Будет он, как я (может, ростом поменьше),
и сумеет выжить, себя продлить
до финала божественнейшей из комедий,
до безумно далёкого далека,
до момента, когда из седых созвездий
вдруг протянется к мыльнице чья-то рука.
Глядь, а мыльница-то пустая
(старина Шопенгауэр, ты был прав).
И взлетит перелётных ангелов стая
над духмяным разливом весенних трав.
И за кадром  тихонечко (без интереса)
кто-то скажет, что смысла, похоже, нет
в тривиальной, но очень красивой пьесе
протяженностью в бездну лет...

                ***

 Пролетало над селом облако,
 зацепилось за стреху зоркую,
 потащило жизнь мою волоком,
 подожгло чертополох зорькою.

 Купола, что были крыш выше там,
 над часовенкой зажглись старенькой.
 Занавесочка – крестом вышита –
 загорелась у окна в спаленку.

 Изменилось всё вокруг быстро как...
 Дед пахал.
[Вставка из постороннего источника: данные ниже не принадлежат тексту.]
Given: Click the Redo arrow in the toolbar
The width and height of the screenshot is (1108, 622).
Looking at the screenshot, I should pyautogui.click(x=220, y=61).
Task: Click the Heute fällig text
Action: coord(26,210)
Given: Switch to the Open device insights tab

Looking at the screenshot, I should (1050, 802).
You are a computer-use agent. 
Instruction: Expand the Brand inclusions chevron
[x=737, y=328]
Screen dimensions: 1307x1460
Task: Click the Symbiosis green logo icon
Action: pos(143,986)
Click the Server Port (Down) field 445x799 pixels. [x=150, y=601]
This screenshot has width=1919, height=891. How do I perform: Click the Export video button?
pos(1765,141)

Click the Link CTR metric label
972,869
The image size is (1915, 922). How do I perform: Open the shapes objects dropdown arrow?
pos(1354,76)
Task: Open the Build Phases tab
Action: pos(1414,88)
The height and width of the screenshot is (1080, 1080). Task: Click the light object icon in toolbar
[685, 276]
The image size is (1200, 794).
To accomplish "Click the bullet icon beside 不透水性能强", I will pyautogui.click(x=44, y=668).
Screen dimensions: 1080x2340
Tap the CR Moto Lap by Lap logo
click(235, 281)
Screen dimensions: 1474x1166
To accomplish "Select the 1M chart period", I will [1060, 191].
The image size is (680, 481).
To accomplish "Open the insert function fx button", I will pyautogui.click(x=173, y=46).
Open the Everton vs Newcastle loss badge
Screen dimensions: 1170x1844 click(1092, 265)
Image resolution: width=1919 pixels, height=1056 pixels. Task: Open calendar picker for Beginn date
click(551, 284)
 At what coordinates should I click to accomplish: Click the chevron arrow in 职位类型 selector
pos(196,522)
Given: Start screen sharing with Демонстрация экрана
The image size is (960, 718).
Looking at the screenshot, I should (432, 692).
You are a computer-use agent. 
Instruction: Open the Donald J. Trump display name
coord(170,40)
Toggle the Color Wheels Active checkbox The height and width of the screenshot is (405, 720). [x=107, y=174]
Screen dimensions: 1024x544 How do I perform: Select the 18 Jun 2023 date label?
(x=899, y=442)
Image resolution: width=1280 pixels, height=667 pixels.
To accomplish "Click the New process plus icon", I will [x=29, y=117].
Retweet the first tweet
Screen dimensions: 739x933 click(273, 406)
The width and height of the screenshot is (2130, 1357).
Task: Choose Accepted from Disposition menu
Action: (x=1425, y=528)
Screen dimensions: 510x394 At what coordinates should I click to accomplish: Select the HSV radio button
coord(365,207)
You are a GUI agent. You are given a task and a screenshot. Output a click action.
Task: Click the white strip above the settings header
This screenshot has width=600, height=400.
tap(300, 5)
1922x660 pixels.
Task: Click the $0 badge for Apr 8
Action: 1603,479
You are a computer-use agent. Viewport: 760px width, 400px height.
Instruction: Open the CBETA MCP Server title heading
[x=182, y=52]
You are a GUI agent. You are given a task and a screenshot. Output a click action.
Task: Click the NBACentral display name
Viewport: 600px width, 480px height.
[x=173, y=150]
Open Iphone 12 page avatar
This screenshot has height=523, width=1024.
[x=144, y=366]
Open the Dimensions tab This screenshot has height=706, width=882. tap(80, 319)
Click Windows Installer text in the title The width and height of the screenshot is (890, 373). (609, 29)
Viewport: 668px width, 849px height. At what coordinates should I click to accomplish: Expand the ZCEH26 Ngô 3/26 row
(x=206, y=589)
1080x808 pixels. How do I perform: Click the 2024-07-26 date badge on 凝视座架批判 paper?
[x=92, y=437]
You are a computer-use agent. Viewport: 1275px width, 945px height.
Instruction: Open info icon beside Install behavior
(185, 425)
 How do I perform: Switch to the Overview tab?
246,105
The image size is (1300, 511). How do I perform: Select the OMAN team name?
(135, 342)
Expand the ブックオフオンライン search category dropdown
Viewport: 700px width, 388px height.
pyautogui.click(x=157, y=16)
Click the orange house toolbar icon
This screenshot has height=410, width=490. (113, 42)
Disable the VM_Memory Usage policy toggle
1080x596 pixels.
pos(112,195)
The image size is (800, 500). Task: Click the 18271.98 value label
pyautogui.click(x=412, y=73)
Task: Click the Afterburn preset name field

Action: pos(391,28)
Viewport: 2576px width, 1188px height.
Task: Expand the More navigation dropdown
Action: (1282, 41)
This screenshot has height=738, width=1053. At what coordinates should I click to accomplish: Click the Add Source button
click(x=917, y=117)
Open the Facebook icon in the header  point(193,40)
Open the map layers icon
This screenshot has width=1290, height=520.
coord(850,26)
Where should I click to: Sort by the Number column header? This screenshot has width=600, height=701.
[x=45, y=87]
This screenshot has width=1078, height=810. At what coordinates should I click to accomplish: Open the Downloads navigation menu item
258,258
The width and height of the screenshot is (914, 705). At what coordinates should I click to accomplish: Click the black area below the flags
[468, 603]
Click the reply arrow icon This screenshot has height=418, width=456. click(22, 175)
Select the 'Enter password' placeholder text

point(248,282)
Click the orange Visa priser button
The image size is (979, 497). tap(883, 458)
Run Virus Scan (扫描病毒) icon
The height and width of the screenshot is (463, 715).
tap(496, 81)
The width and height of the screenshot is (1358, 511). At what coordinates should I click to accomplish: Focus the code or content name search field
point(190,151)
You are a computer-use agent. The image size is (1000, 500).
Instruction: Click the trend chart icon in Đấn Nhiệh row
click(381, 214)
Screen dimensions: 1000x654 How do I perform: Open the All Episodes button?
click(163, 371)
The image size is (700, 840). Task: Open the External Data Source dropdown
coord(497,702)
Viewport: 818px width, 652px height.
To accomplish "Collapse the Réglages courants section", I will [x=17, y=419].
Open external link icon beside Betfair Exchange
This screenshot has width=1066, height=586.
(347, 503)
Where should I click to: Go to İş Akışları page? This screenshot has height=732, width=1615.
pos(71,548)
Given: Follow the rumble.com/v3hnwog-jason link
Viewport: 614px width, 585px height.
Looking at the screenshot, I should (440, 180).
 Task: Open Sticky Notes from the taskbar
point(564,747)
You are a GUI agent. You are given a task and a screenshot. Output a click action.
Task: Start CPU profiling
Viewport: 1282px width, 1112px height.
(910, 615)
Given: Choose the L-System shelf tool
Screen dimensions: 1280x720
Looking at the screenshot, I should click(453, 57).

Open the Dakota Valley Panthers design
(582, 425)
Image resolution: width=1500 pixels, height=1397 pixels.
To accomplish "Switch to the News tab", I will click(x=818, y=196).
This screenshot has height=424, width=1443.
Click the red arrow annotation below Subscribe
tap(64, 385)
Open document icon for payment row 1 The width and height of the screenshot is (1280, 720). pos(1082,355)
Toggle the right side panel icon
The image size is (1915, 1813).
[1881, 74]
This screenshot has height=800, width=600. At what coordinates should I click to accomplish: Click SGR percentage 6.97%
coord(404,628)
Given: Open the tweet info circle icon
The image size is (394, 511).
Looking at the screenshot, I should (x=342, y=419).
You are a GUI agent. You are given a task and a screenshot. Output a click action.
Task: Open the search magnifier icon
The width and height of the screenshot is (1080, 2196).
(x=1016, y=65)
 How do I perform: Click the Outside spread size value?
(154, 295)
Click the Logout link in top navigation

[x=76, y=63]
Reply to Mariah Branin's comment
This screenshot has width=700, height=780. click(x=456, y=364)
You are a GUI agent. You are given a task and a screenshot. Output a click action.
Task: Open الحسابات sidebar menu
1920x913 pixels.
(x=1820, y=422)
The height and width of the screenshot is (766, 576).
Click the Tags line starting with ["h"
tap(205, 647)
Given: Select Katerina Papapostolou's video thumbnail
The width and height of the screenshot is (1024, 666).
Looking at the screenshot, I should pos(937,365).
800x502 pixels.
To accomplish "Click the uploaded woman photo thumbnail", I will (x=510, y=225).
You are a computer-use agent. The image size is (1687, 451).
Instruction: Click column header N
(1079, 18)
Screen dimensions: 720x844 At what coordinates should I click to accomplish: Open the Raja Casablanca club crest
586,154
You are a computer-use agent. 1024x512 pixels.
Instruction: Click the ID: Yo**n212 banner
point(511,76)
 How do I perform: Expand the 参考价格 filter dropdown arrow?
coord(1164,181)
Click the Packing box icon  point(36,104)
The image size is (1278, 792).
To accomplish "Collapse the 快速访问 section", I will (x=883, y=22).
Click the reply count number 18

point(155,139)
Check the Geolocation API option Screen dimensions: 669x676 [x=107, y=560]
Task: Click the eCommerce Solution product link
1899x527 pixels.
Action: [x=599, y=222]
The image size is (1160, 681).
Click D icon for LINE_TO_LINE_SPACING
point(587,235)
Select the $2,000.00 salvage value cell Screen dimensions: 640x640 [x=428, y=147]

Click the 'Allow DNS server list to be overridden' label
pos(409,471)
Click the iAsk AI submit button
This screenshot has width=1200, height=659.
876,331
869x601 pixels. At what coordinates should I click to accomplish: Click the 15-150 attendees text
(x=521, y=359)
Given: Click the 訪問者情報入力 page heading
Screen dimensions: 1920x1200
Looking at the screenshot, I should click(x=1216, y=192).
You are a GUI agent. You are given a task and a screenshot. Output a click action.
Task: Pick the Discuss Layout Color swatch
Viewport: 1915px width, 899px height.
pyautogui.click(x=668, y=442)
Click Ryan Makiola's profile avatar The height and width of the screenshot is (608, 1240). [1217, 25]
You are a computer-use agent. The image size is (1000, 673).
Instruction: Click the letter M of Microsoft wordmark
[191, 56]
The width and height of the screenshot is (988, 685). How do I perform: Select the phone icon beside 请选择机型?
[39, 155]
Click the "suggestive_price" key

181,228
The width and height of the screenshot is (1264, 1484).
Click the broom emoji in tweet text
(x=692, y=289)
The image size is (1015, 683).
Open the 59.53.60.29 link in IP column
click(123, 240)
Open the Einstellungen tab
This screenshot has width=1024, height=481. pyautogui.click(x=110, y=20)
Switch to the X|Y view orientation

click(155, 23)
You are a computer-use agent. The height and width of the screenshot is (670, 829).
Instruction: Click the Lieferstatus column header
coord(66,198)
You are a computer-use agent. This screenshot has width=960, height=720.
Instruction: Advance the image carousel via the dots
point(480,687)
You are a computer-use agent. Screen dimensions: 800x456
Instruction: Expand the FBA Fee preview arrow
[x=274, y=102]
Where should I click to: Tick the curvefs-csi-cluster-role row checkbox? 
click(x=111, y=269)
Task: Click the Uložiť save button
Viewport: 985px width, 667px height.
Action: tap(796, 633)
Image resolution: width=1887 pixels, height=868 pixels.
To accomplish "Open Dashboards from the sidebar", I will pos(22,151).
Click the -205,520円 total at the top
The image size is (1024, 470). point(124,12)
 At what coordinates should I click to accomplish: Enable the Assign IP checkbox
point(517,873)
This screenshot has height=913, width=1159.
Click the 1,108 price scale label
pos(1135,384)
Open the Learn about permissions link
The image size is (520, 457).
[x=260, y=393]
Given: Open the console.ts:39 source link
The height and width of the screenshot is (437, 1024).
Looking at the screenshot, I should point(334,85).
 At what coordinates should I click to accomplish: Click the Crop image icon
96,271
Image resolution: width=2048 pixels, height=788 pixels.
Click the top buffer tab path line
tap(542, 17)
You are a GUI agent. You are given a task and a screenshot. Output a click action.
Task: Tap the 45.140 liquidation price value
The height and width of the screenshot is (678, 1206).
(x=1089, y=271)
Отец сажал. Жать кому?
 Я свистулечку вчера выстрогал
 и пропойце подарил жалкому...

 А гори оно, сгорай, – времечко!
 Не залить огня реке плёсами.
 Догораю я в чужой вечности –
 головёшечка в костре осени.

 Мне за облаком бежать долго бы,
 а куда? В огне найди стороны...
 Будто искры, с куполов – голуби.
 Следом пепел на погост – вороны.

         ***

 Полем ветреным, сорочьим,
 вдоль оврага, вдоль межи, 
 шли куда-то тёмной ночью
 беспокойные ежи.

 Мимо стонущего леса
 шли за чем ли? Вопреки?
 Может волки, может бесы
 выли в ямах у реки.

 Долго ль, коротко ль блукали,
 в льдистой мгле лучину жгли.
 Может быть, чего искали?
 Может, что-то берегли?

 Может быть, куда хотели
 узкой тропкой добрести?
 Может, в снежной карусели
 тщились что-то обрести?

 Жались в кучку и, не зная
 ни надежды, ни тепла,
 иглы в ближнего вонзали
 безотчетно, не со зла...
 
           ***

 Пожалей мя, Господи, во хмелю.
 Я хмельной, не мёртвый, – совсем дурак.
 Не ропщу, не верую, не люблю –
 пожалей мя, Господи, просто так.

 Небеса в криничную синь пролей,
 заплети ветрами дожди, как встарь,
 рушники ромашковые полей
 постели на землю, как на алтарь.

 Не в эдемских яблоневых садах,
 а в белёсой бездне над головой
 схорони мя, Господи, навсегда –
 не смотри, что будто бы я живой.

 Ты пришли жнецов своих на заре,
 похмели студёной блазной росой,
 чтоб, озябнув в утреннем серебре, 
 я к тебе, как в детстве, побрёл босой.